■ **Directions**
Reproduce the entries below verbatim, from their first line through the line containing "Action: click(657, 223)", with both of those lines included.

□ □ □ □ □

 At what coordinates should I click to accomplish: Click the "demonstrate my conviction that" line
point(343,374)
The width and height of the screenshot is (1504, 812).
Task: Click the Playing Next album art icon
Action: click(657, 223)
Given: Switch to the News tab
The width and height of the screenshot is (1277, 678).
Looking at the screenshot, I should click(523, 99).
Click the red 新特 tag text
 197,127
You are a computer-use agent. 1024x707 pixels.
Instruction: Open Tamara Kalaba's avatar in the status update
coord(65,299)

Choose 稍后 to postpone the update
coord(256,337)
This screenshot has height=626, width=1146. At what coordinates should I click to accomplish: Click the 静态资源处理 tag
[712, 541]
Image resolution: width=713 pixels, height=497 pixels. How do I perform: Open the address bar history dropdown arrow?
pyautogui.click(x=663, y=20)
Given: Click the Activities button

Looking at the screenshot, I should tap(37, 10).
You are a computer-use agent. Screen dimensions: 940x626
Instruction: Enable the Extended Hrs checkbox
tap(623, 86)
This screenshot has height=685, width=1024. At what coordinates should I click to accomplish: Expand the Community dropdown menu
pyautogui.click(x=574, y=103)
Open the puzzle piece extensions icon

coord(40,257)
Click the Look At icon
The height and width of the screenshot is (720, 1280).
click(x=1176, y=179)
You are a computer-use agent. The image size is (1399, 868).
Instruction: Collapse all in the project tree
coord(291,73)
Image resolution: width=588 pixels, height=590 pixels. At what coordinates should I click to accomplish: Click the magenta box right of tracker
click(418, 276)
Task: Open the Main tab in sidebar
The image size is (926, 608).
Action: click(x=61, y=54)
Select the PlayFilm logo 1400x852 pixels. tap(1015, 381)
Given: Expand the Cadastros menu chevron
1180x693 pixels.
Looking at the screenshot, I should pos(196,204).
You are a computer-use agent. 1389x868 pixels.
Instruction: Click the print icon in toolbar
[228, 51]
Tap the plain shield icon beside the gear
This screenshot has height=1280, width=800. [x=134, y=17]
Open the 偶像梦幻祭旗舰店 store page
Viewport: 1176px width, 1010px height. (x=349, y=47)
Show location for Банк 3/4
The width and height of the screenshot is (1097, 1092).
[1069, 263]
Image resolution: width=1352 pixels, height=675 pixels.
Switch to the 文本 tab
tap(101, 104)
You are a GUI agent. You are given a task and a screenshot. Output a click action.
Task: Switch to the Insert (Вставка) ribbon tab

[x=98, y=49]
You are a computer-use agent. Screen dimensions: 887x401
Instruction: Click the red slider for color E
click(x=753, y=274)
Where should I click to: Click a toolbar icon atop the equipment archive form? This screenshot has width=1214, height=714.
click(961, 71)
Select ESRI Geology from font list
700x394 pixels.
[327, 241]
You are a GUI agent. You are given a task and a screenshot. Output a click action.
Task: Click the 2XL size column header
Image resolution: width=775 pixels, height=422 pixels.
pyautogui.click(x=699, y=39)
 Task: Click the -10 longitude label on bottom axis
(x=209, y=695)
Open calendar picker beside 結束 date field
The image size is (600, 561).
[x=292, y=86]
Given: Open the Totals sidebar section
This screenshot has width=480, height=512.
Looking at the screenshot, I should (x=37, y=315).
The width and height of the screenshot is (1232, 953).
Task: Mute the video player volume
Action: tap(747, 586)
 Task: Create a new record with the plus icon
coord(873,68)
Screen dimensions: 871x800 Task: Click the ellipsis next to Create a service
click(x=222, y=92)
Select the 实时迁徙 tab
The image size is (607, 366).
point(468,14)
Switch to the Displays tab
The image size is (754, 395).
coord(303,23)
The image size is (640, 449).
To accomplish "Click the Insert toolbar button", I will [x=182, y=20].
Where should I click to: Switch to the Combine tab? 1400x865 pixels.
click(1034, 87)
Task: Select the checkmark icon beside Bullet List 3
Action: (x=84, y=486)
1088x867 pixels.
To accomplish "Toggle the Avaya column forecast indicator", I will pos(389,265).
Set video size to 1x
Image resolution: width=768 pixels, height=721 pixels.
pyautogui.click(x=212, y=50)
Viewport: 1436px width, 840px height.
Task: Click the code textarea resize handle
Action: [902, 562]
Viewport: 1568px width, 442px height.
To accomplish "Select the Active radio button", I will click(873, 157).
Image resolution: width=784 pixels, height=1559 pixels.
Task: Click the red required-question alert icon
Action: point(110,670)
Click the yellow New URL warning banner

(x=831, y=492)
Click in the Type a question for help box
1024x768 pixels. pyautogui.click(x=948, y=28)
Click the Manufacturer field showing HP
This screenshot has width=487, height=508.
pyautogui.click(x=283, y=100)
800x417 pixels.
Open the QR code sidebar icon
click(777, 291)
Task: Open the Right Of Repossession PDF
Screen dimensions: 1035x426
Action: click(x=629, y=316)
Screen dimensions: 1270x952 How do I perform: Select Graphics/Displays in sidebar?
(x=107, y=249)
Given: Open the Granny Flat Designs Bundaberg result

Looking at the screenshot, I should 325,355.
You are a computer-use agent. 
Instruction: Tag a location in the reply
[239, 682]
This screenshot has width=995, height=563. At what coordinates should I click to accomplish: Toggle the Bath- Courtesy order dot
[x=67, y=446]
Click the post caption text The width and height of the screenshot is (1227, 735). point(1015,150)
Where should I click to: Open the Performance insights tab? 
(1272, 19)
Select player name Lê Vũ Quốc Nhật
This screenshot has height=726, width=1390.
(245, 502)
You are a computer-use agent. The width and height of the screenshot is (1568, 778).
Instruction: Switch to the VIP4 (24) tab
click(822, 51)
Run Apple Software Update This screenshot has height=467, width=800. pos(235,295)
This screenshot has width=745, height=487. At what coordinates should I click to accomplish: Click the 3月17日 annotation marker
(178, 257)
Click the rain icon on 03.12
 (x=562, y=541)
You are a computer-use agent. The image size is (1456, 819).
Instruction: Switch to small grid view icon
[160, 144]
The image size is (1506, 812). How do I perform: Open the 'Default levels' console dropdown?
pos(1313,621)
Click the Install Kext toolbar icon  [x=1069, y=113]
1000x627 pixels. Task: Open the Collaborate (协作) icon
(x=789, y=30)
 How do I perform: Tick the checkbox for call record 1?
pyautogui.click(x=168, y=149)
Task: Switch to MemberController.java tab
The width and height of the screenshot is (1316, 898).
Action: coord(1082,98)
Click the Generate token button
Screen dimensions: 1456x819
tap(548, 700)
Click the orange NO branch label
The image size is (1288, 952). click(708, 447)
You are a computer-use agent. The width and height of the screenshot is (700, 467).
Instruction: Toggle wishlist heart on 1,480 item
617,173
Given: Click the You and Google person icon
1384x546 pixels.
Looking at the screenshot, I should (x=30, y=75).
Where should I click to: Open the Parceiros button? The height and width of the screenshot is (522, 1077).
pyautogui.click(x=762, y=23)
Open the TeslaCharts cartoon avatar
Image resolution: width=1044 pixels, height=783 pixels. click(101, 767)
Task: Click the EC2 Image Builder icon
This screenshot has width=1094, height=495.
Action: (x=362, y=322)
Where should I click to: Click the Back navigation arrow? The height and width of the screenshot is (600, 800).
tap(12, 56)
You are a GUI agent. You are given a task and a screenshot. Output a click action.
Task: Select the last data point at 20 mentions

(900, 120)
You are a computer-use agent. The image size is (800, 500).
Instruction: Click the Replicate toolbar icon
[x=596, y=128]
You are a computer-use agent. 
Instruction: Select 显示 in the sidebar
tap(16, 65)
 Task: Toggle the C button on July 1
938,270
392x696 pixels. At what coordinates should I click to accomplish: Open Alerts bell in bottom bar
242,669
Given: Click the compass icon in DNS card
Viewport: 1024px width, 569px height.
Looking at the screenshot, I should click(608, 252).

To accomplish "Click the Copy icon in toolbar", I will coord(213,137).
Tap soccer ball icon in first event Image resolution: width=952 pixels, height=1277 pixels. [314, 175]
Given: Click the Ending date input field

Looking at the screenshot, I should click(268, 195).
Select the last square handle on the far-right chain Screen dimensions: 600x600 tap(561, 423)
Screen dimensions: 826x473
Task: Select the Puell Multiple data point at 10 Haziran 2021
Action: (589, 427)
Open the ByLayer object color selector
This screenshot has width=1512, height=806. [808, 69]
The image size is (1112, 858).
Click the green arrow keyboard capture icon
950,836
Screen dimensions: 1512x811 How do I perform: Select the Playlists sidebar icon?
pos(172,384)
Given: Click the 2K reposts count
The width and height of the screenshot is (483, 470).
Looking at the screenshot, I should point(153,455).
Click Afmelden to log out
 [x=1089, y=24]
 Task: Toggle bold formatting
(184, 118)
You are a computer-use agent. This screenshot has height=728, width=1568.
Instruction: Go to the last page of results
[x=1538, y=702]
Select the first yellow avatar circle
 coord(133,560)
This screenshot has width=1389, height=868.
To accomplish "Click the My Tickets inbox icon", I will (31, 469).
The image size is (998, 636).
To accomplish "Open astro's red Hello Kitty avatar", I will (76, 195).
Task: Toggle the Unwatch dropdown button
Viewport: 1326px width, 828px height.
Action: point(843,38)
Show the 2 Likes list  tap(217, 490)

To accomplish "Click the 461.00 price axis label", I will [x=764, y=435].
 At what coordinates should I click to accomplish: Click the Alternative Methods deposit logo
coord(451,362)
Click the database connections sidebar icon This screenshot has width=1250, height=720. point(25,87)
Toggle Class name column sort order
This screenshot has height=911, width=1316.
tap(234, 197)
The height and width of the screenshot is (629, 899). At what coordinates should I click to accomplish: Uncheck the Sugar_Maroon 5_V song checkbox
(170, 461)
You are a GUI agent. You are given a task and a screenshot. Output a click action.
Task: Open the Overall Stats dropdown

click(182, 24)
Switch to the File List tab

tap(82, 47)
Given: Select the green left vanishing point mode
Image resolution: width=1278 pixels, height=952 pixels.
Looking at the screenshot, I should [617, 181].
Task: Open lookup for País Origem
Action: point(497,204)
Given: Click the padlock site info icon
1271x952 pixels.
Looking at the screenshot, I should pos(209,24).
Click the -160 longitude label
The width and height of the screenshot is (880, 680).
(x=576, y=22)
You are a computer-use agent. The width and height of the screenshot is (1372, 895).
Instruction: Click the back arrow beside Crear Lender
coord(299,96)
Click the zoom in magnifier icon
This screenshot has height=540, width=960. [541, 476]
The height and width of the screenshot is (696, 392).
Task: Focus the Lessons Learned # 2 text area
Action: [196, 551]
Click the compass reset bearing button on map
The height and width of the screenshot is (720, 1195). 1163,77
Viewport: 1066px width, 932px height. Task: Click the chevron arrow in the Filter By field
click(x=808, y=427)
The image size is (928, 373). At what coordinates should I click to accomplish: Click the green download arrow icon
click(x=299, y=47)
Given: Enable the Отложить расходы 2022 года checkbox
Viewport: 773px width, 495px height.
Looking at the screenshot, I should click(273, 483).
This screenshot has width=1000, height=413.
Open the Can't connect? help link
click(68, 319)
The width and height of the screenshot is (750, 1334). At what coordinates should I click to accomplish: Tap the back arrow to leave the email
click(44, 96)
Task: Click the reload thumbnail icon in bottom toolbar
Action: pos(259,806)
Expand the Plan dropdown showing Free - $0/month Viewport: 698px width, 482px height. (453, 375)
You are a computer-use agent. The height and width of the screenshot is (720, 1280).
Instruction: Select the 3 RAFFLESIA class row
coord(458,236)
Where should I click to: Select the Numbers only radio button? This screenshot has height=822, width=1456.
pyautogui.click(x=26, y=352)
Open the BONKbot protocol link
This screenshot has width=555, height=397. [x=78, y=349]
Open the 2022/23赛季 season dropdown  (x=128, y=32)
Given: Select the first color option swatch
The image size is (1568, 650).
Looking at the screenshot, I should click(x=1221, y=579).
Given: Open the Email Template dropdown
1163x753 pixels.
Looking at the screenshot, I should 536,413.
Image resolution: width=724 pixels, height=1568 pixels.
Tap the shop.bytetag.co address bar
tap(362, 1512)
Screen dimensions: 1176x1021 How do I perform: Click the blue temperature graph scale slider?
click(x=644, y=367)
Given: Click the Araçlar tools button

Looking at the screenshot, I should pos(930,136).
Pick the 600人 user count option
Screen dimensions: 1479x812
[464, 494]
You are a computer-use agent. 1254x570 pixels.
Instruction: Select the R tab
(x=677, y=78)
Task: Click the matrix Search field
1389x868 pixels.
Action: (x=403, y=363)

□ □ □ □ □

■ **Reply**
 At what coordinates should I click to accomplish: Click the "demonstrate my conviction that" line
point(343,374)
The width and height of the screenshot is (1504, 812).
Task: Click the Playing Next album art icon
Action: click(657, 223)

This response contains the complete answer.